Other jurisdictions have also adopted this interpretation. See, e.g., Wagner v. United States, 573 F.2d 447 (7th Cir. 1978) (where the Seventh Circuit Court of Appeals (Seventh Circuit) applied the above general rule of construction in interpreting a state statute to determine whether a taxpayer had an interest in property so that it was subject to levy). In Wagner, the Seventh Circuit stated that under "well-established general law," "when an action is not 'valid,' indeed, even when it is statutorily described as being 'void,' the proper construction is that the action is 'voidable at the option of one of the parties or some one legally interested therein.'" Wagner, 573 F.2d at 451-52 (quoting Doney v.
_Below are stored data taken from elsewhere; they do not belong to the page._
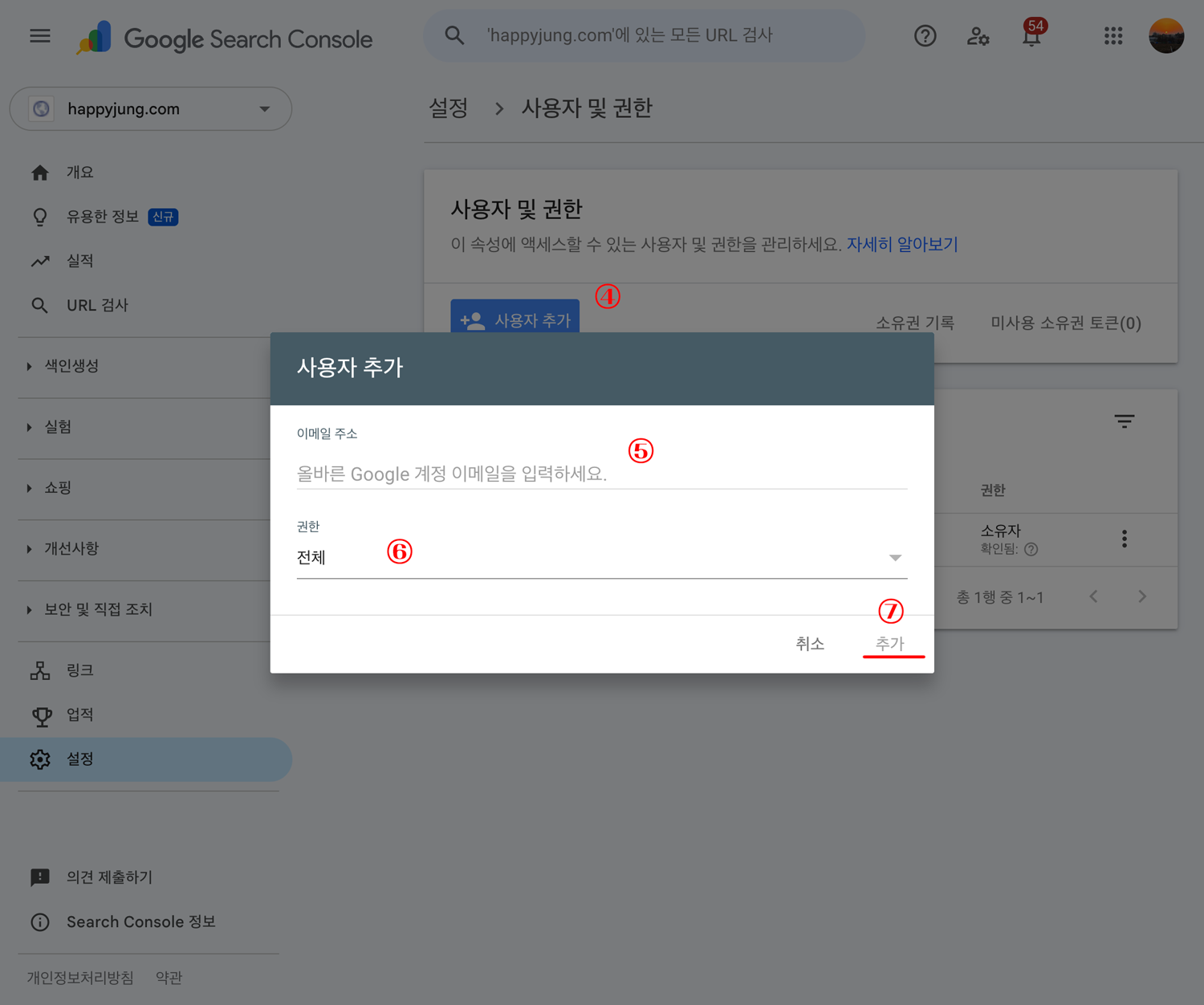This screenshot has height=1005, width=1204.
Task: Open the owner row three-dot menu
Action: (1124, 539)
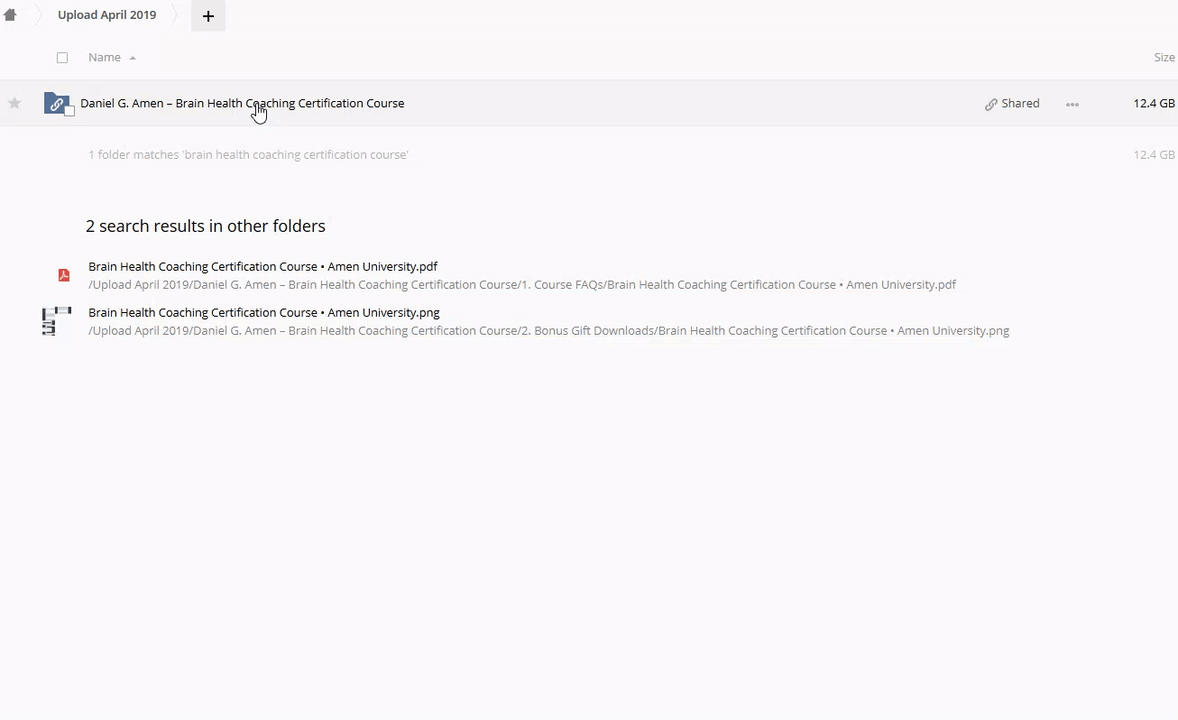Click the red PDF file icon
The height and width of the screenshot is (720, 1178).
point(63,275)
Laughlin, 50 Ind. App. 38, 94 N.E. 1027, 1028 (1911)). The Seventh Circuit further explained this general rule in an excerpt from Mutual Benefit Life Insurance Co. v. Winne, 20 Mont. 20, 49 P. 446, 499 (1897):
"Whenever the act done takes effect as to some purposes, and is void as to persons who have an interest in impeaching it, the act is not a nullity, and therefore, in a legal sense, is not utterly void, but merely voidable. Another test of a void act or deed is that every stranger may take advantage of it, but not of a voidable one."Wagner, 573 at 452.
The Associates Housing case is a clear statement by the Washington State Court of Appeals that it adopts the general law of construction as set forth above regarding the meaning of "void" when, by statute, an act is "void" as to persons who have an interest in impeaching it. The Trustee has not presented any authority contradicting application of this general rule of construction to Washington State statutes.
The plain language of RCW 19.36.020 limits its application to "existing or subsequent creditors of such person," so that not every person or entity may enforce the statute. The Court concludes that applying the general rule adopted by Washington courts, "void" as used in RCW 19.36.020 means "voidable," thereby requiring the Trustee to take action to render the Debtor's transfers of his assets into the Trust void. Accordingly, the Trust assets did not become "property of the estate" until the Trustee prevailed on his summary judgment motion on May 17, 2013.